The bracing schedule is demanding but gets easier over time. For babies corrected in the first few months of life, the brace (a bar connecting both feet in special shoes) is worn 23 hours a day for the first three months. Over the next four months, wear time gradually drops: first to 20 to 22 hours, then 18 to 20, then 16 to 18, then 14 to 16. Once the child is walking full time, the brace shifts to nighttime and nap time only, about 12 to 14 hours per day, and continues until age four or five.

For babies whose correction is completed later, around eight or nine months, the initial schedule starts at 18 to 20 hours for two months, then steps down to 16 hours for a few months before settling into the standard overnight schedule through age four or five.

What Happens If Clubfoot Returns

Relapse rates in the research range from about 3% to 34%, depending on the study and how closely families followed the bracing protocol. When clubfoot does come back, the approach depends on the child’s age and how stiff the foot has become.

If the relapse is caught early and the foot is still flexible, another round of casting can often restore the correction. A tendon transfer procedure, where a tendon is moved from one side of the foot to the other, may then be used to hold the correction in place. This works only on a foot that’s already been stretched back into position, since the transferred tendon maintains alignment but can’t create it.

For stiffer relapses or older children who’ve already had one soft tissue surgery, doctors may turn to bone-reshaping procedures or gradual correction using an external frame, a metal device attached around the foot that slowly adjusts the position over weeks. Extensive soft tissue surgery is generally avoided when possible because it can lead to scarring, muscle weakness, and permanent stiffness.

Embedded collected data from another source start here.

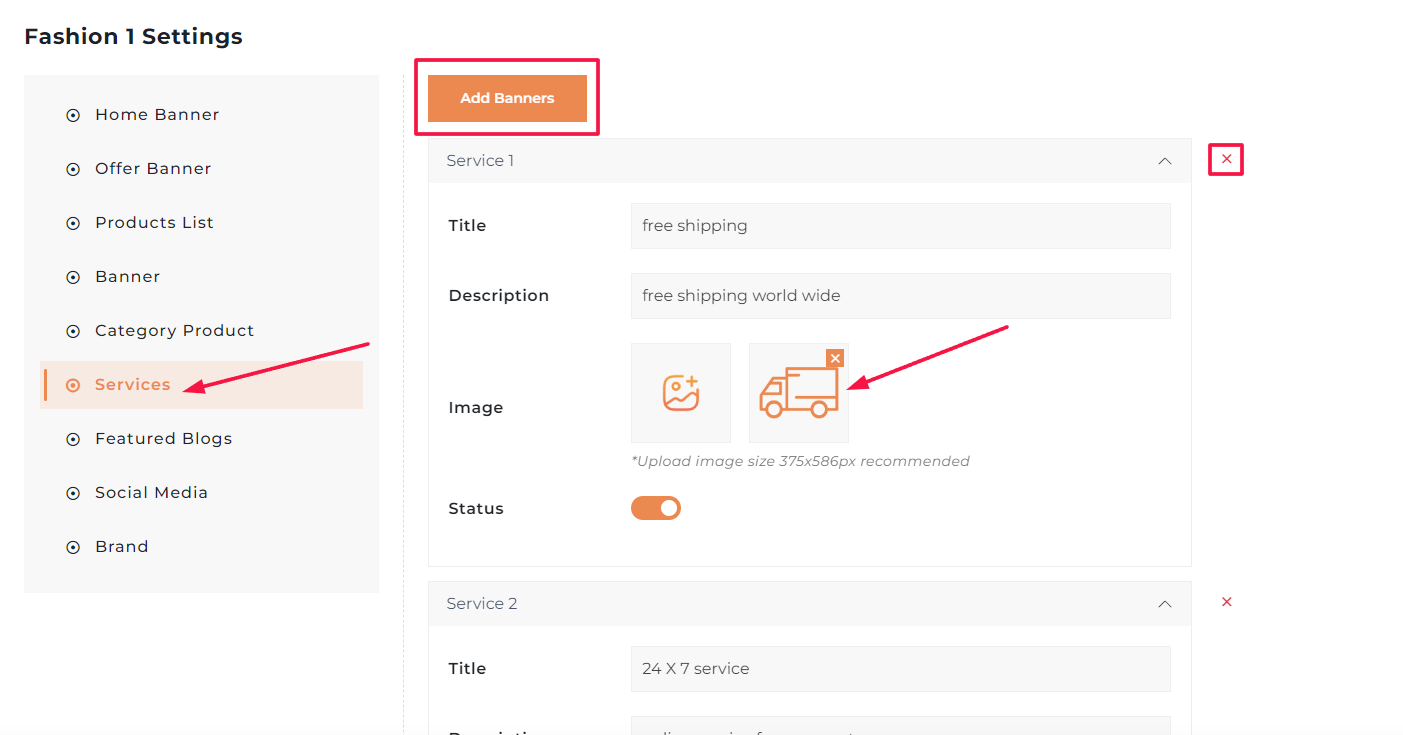This screenshot has height=735, width=1403.
Task: Click the delivery truck image thumbnail
Action: coord(798,393)
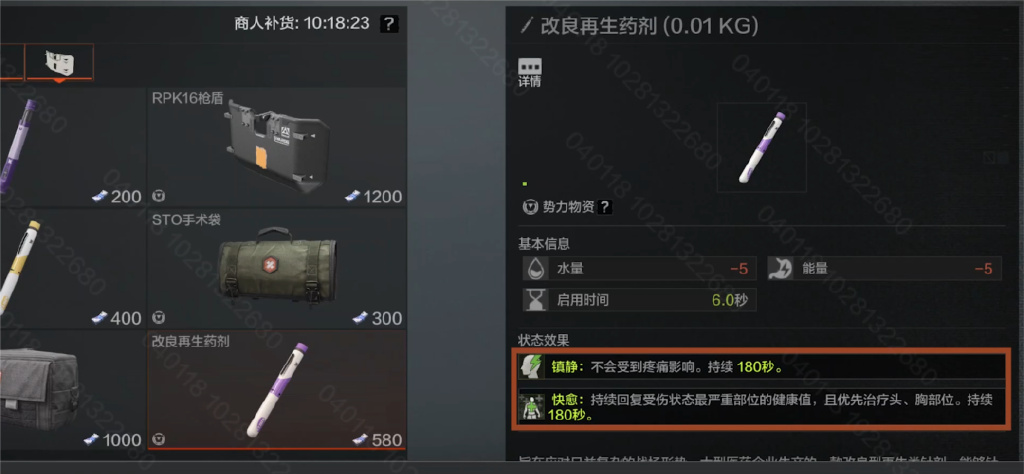
Task: Click the item preview image of the injector
Action: pyautogui.click(x=761, y=148)
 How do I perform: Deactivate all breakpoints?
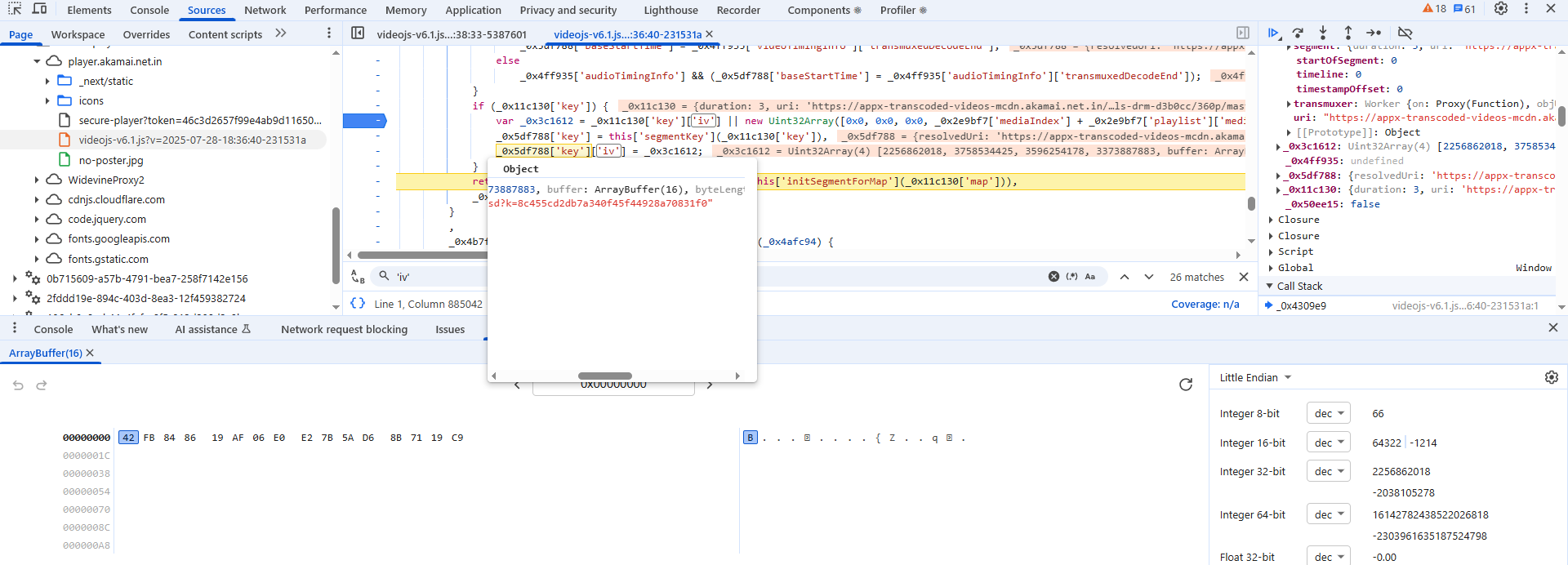(x=1405, y=33)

Fixing Clubfoot in Older Children and Adults

Clubfoot that was never treated, or that has relapsed multiple times, becomes more rigid with age. In older children and adolescents with significant deformity, bone-reshaping procedures combined with gradual correction using an external frame are the preferred approach. By this stage, most patients have already had at least one soft tissue surgery, and repeating it rarely offers meaningful improvement.

For very rigid deformities that don’t respond to casting or tendon procedures, soft tissue stretching with an external fixator can be used to slowly pull the foot into a better position. While these are more complex procedures with longer recovery times, they can still produce a foot that sits flat on the ground and functions for walking.

Long-Term Outcomes for Treated Clubfoot

Most people treated for clubfoot in infancy walk, run, and participate in sports. However, the affected foot is rarely identical to an untreated one. In long-term follow-up studies, people with a treated clubfoot scored slightly lower on measures of sports and physical functioning (averaging about 87 out of 100 compared to 97 for peers without clubfoot) and reported somewhat more foot pain and discomfort.

Some specific differences persist. The calf on the affected side is often slightly smaller, and the foot may have reduced strength when pushing off the ground during walking. Plantar flexor weakness, meaning less power in the muscles that point the foot downward, is a common finding. A 30-year follow-up of patients who had extensive soft tissue surgery found lower physical health scores compared to the general population.

These differences are generally mild enough that most people lead fully active lives. Targeted physical therapy focused on strengthening the foot and calf muscles can meaningfully improve outcomes, particularly for children who had surgical correction. The earlier and less invasively clubfoot is treated, the closer the long-term function tends to be to normal.